(Stored data entries)
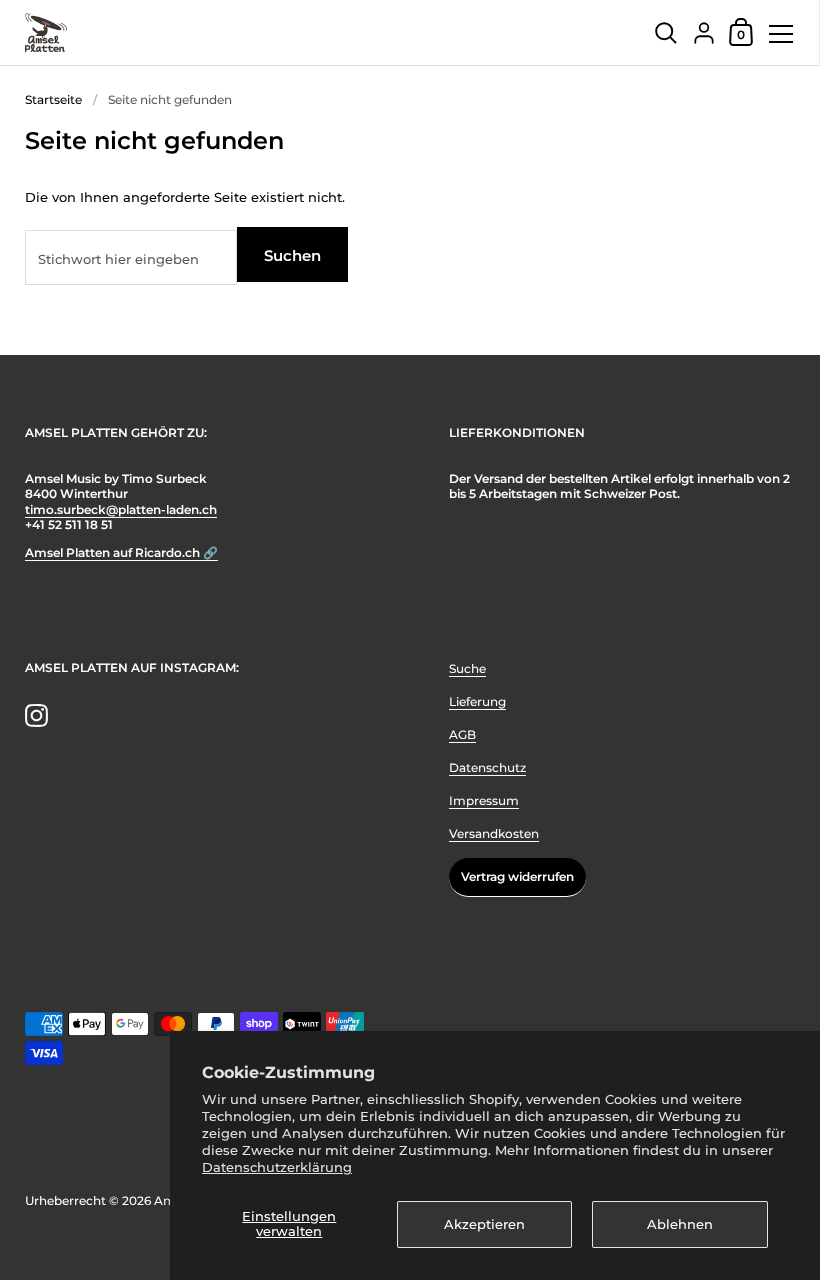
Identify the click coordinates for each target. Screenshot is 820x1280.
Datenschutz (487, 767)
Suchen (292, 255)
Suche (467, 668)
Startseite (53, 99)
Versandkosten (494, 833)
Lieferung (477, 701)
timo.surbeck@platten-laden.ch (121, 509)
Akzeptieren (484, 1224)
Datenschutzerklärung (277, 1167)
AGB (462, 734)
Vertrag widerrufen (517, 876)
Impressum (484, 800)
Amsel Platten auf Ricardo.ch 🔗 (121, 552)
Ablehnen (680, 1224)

* _REQUIREMENT_:
From the line containing "Datenschutz (487, 767)" through the last line of the records, output each line exactly and nothing more.

* _RESULT_:
Datenschutz (487, 767)
Suchen (292, 255)
Suche (467, 668)
Startseite (53, 99)
Versandkosten (494, 833)
Lieferung (477, 701)
timo.surbeck@platten-laden.ch (121, 509)
Akzeptieren (484, 1224)
Datenschutzerklärung (277, 1167)
AGB (462, 734)
Vertrag widerrufen (517, 876)
Impressum (484, 800)
Amsel Platten auf Ricardo.ch 🔗 (121, 552)
Ablehnen (680, 1224)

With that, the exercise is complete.